Secrets, Words and Ambitions.
Modern day history does not come more keen than the impeachment of a President of the U.S.A. Director Steven Spielberg (Close Encounters of the Third Kind, E.T. the Extra-Terrestrial, The Color Purple, Saving Private Ryan) takes this historical milestone that saw the US press (primarily The Washington Post) challenge it’s right to publish what they believe is in the nations interest.
The U.S.A. have been embroiled in the Vietnam War since 1955. It is now 1966 and Secretary of Defense Robert McNamara (Bruce Greenwood, Batman: Gotham by Gaslight, Kingsman: The Golden Circle, Star Trek into Darkness) has made a tour with the troops in Vietnam accompanied by State Department military analyst Daniel Ellsberg (Matthew Rhys, The Abduction Club) who is documenting the progress of U.S. military activities. On the plane home McNamara is asked the operation is going?
“The war in Vietnam is hopeless.”
But on his return to the States McNamara tells the press he has every confidence in the war effort. This surprises Ellsberg who becomes disillusioned with the whole lying of the previous governments and the present administration.
Years later while working for the Rand Corporation he takes his revenge and photo copies the classified reports going back to 1955. It is now 1971 and something is about to rock the U.S.A.

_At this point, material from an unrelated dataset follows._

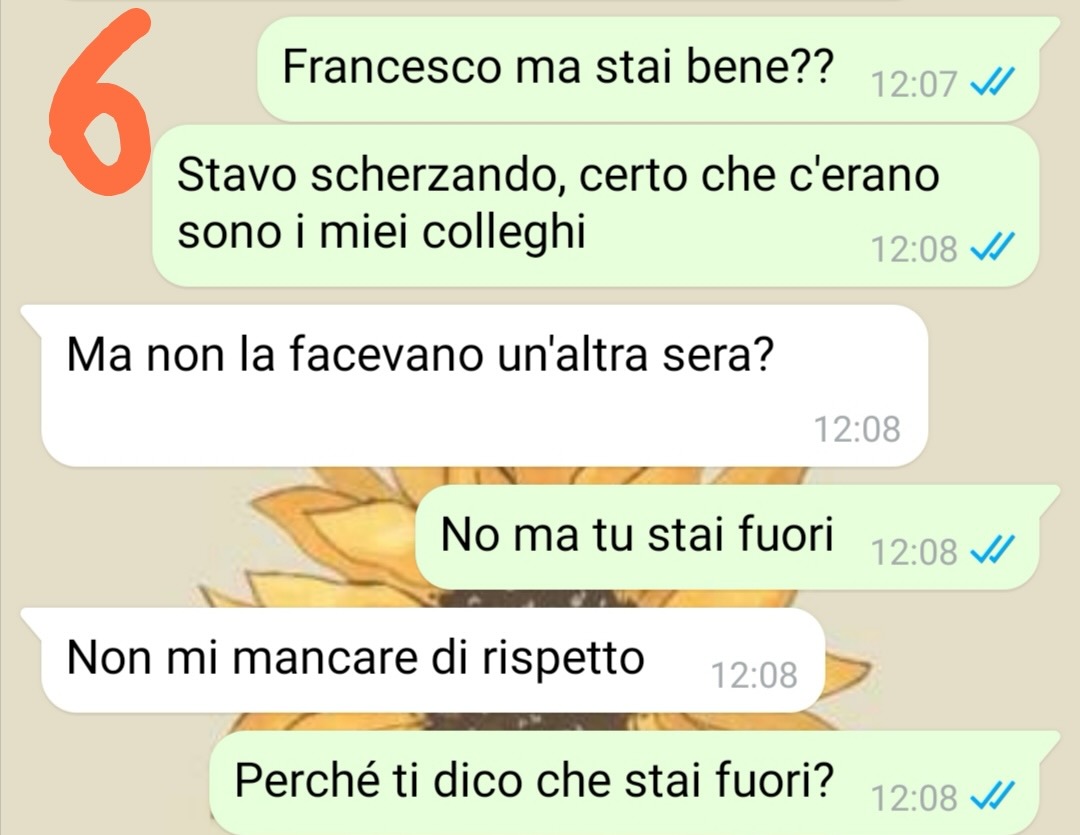Tap the blue read-receipt checkmarks at 12:07
1080x835 pixels.
pos(992,83)
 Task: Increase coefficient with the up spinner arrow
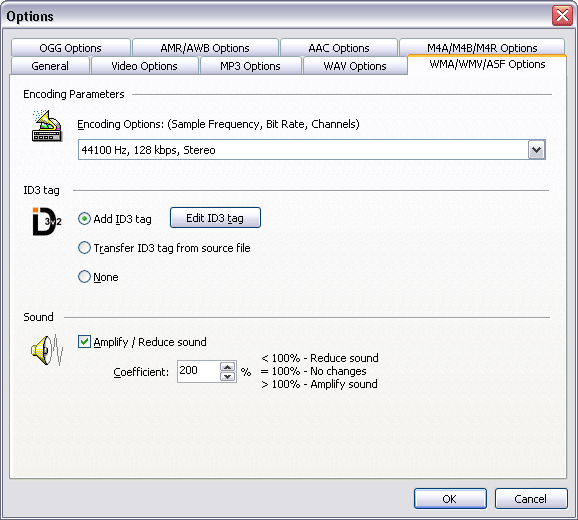click(227, 367)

At the struggling Washington Post the new owner and publisher Kay Graham (Meryl Streep, August: Osage County, The Devil Wears Prada, Out of Africa) has a meeting with seasoned editor-in-chief Ben Bradlee (Tom Hanks, Splash, Dragnet, Big, Philadelphia, Apollo 13). Graham is at odds with her new position after her husband had his ‘Accident’ and the fact that they are going to float the paper on the stock-market to raise funds for better reporters. She needs backing from the bankers who see the Post as just a local paper unlike The New York Times which is seen as a global brand.
Back at the Post they are wondering where to find the next big scoop, but what Badllee is wondering is what Ellsberg is up to as he hasn’t posted anything in quite a while, so he sends a runner to find out what the Times is doing. He doesn’t find Ellsberg but he does get to see tomorrows front page mock-up and it looks like something big is coming.
When the Times paper hits the street the next morning Bradlee and his crew are there to see the headlines and it shakes the country to the core. Where did this come from? How did they get their hands on top secret information. and how can the Post get their hands on it?
The Post is the perfect platform for Streep and Hanks to show their acting skills and portray the life of a newspaper in the two weeks that shook a nation.